Komentar dari pejabat penting The Fed tersebut langsung dibaca investor sebagai sinyal kuat bahwa suku bunga acuan bisa kembali dipangkas pada pertemuan Desember mendatang. Hal ini mendorong pelaku pasar meningkatkan ekspektasi pemangkasan suku bunga untuk ketiga kalinya sepanjang 2025.

Berdasarkan CME FedWatch, kemungkinan pemangkasan 25 basis poin kini mencapai lebih dari 70%, melesat dari perkiraan kurang dari 40% sehari sebelumnya.

 

Saham Pendorong Wall Street

Saham-saham yang sensitif terhadap suku bunga menjadi penopang rebound pasar. Saham Home Depot, Starbucks, dan McDonald’s memimpin penguatan seiring harapan bahwa kebijakan moneter yang lebih longgar dapat mendorong konsumsi dan menopang valuasi saham teknologi yang sudah tinggi.

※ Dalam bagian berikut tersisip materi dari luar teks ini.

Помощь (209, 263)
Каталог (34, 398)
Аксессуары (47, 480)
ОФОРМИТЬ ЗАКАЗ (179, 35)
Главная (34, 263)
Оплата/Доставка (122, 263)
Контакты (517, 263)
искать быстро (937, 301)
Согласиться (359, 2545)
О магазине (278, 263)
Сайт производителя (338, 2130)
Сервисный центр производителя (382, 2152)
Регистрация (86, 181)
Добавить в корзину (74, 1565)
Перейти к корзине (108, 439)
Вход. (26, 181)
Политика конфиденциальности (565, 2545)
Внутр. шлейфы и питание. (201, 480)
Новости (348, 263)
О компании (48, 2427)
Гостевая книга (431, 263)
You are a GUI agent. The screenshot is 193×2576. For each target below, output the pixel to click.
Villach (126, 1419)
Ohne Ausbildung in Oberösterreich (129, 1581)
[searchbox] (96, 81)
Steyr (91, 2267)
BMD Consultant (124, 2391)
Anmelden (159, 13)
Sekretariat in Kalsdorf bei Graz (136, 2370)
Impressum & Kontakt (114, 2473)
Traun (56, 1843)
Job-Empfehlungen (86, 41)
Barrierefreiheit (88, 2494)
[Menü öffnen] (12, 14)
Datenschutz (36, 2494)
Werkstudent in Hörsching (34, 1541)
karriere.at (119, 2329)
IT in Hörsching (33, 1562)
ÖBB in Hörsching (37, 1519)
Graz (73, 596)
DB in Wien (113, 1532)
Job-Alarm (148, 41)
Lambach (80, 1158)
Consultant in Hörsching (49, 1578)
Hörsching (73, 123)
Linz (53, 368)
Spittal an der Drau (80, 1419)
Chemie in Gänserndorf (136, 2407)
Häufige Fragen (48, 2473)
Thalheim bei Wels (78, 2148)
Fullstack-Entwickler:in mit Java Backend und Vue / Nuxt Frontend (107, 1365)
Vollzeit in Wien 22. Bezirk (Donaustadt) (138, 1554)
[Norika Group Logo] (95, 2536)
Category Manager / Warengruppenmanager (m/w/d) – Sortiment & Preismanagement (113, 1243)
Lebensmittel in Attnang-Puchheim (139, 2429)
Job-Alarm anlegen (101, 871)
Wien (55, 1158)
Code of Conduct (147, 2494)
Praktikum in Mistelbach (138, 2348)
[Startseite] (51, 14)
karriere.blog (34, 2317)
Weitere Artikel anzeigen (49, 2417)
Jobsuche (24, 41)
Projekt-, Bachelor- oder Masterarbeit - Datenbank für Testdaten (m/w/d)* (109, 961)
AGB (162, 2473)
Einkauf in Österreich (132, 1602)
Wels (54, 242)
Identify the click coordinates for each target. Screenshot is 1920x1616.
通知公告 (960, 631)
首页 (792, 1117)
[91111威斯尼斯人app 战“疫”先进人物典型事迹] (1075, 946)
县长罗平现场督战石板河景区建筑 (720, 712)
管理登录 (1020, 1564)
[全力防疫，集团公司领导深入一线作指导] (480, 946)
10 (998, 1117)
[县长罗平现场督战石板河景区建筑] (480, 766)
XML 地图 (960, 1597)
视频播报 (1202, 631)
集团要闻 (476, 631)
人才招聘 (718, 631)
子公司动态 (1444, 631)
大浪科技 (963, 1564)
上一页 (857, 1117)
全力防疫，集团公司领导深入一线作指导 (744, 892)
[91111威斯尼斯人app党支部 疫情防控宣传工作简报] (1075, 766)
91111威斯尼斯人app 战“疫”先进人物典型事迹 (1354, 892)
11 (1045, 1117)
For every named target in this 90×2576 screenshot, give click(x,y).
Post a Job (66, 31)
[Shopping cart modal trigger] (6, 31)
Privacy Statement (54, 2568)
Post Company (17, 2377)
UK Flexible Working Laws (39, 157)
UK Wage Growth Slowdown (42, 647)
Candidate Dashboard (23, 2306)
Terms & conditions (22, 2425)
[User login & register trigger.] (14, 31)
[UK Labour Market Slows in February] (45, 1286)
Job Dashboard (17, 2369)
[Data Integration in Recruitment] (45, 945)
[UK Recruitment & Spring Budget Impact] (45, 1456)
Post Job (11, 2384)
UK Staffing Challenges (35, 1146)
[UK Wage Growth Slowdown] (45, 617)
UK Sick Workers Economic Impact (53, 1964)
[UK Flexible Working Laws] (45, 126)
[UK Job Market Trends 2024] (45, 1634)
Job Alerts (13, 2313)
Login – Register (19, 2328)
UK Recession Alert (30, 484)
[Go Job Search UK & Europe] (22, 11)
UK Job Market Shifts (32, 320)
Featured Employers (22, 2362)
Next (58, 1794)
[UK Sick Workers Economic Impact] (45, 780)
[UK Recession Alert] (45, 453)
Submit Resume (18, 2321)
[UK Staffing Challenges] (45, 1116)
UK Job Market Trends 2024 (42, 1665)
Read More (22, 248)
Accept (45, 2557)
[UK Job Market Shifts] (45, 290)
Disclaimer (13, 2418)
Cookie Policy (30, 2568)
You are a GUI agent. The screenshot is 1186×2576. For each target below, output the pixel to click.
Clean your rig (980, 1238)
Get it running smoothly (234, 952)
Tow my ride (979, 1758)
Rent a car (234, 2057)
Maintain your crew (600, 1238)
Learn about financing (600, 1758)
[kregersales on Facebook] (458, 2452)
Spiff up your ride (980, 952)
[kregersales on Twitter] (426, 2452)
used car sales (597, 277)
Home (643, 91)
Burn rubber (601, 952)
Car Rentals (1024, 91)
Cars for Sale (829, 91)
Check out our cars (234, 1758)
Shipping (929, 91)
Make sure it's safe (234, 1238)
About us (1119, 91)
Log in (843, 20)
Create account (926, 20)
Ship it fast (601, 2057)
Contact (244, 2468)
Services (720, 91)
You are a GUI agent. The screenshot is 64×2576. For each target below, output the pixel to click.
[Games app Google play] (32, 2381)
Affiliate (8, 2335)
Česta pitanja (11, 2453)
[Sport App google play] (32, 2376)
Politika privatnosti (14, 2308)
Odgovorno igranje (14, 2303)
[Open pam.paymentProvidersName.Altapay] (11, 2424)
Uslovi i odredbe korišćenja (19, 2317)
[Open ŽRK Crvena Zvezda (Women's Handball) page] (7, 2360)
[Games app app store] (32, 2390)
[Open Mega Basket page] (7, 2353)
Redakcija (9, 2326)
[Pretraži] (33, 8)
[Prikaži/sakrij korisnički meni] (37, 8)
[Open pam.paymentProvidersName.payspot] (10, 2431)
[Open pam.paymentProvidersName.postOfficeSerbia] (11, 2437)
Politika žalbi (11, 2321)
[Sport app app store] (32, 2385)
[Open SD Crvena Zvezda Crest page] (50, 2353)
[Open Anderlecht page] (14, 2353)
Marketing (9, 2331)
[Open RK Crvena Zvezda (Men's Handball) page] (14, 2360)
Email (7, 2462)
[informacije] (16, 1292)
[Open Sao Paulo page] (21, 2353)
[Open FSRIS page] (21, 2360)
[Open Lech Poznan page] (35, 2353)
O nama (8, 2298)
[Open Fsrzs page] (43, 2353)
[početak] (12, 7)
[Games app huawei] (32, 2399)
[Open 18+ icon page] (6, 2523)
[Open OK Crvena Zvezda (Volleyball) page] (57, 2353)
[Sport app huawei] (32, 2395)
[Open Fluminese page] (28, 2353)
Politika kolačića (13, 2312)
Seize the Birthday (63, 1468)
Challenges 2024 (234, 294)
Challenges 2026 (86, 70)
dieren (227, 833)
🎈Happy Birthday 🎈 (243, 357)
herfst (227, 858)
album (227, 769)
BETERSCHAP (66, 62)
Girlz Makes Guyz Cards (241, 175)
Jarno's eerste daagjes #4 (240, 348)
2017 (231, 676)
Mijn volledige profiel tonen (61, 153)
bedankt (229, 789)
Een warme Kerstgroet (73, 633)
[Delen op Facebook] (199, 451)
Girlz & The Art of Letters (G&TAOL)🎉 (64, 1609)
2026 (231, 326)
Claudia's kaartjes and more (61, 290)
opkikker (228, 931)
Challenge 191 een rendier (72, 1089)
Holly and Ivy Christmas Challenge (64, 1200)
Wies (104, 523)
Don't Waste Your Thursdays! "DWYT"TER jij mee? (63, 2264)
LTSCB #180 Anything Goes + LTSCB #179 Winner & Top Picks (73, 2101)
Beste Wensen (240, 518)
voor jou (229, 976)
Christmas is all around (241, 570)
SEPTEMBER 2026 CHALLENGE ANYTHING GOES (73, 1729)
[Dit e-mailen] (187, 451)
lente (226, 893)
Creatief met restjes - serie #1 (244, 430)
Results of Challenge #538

“Kami pikir pemangkasan suku bunga seharusnya dilakukan,” kata CEO Infrastructure Capital Advisors Jay Hatfield, kepada CNBC.

“Namun keputusannya akan sangat bergantung pada laporan ketenagakerjaan berikutnya. Angkanya harus cukup lemah untuk meyakinkan pasar," tambah dia. 

Rebound ini terjadi setelah Wall Street mencatat pembalikan tajam sehari sebelumnya. Pada Kamis, Dow sempat melonjak lebih dari 700 poin berkat laporan kinerja Nvidia yang memukau. Namun reli tersebut tak bertahan lama.

Kekhawatiran bahwa The Fed akan menahan suku bunga pada Desember membuat pasar berbalik turun tajam. Saham Nvidia sendiri berakhir merosot lebih dari 3%.

 

Hitungan Sepekan

Meski pasar menguat pada Jumat, ketiga indeks utama Wall Street tetap menutup pekan dengan pelemahan signifikan. Baik S&P 500 maupun Dow turun sekitar 2% secara mingguan, sementara Nasdaq merosot 2,7%.

Menanggapi tekanan yang terjadi belakangan ini, Hatfield menilai bahwa koreksi pasar merupakan “penyesuaian valuasi musiman setelah musim laporan keuangan,” seraya menambahkan bahwa “bagian pasar yang bergelembung sedang dihantam habis-habisan.”

Bitcoin juga termasuk yang terpukul. Aset kripto terbesar itu turun lebih dari 2% pada Jumat dan mencatat penurunan hampir 11% sepanjang pekan.

Bitcoin kini jatuh ke level terendah sejak April, seiring investor mengurangi selera risiko di tengah ketidakpastian pasar.

“Pertanyaan sebenarnya adalah, ‘Di level berapa pasar akan mencapai titik terendahnya?’” ujar Hatfield.